The people who have been exchanging their views with me cannot see the forest for the trees.  One is offended that I do not rave about all the social transitions the technologies are offering.  Another spews buzzwords like a chainsaw.  Another assumes my opinion is a product of my impatience for the convergence of the existing technologies.

Einstein once said he would spend a majority of his time defining a problem and a fraction of his time solving it.  A majority of the time on information technology is spent solving and a fraction actually taken to understand.  The consequence is most of the solutions out there are not designed, they are hastily assembled patchworks that because of the inertia of being first on the field are only replaced by further patches.

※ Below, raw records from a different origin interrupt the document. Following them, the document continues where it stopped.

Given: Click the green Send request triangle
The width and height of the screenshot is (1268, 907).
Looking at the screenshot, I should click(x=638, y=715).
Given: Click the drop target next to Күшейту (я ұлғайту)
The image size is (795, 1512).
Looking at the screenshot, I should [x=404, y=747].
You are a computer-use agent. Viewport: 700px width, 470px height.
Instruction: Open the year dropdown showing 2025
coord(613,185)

Our entire system of networks is built upon a foundation of linear and tabular architecture that is present in our CPUs, memory, storage, data structures, programming languages, organization, locations, events and goals.  In reality we are only dabbling in networks and doing an abysmal job of using them to their full effect.  We don’t understand them.

Marshall McLuhan said that when a new media is created the first thing we do is pump old media through it.  That is what we are doing now.  We are taking every form of old media we have and pushing it through the internet.  There is not a single case where we have successfully departed from linear and tabular old media.  I have looked at all the current technology, I have used it, I understand its internals and I stand by what I say.

We need a fundamental change in the way information technology works otherwise we are going to continue with an undesigned brute force attempt to solve our problems without ever understanding them.  The outcome will not be progress, but the perpetuation of flat earth thinking.

Linear and tabular thought are responsible for many of the problems we have in the world.  The biggest is the inability to fully appreciate the uniqueness of everything and everyone in this world.  The supreme example of this has been the long history of Religion, Genocide, Slavery, Nationalism, Imperialism, Racism, Eugenics, Fascism, Nazism, Communism, Marxism, Capitalism and Socialism.  All of them fail us because they depended on linear and tabular models of thought that denied the respect of the individuality of all experience.  True netular thought has the potential to challenge all of these misconceptions.  I think it is appropriate that this transition is on the horizon with the rise of globalism.  I doubt it will be a peaceful transition.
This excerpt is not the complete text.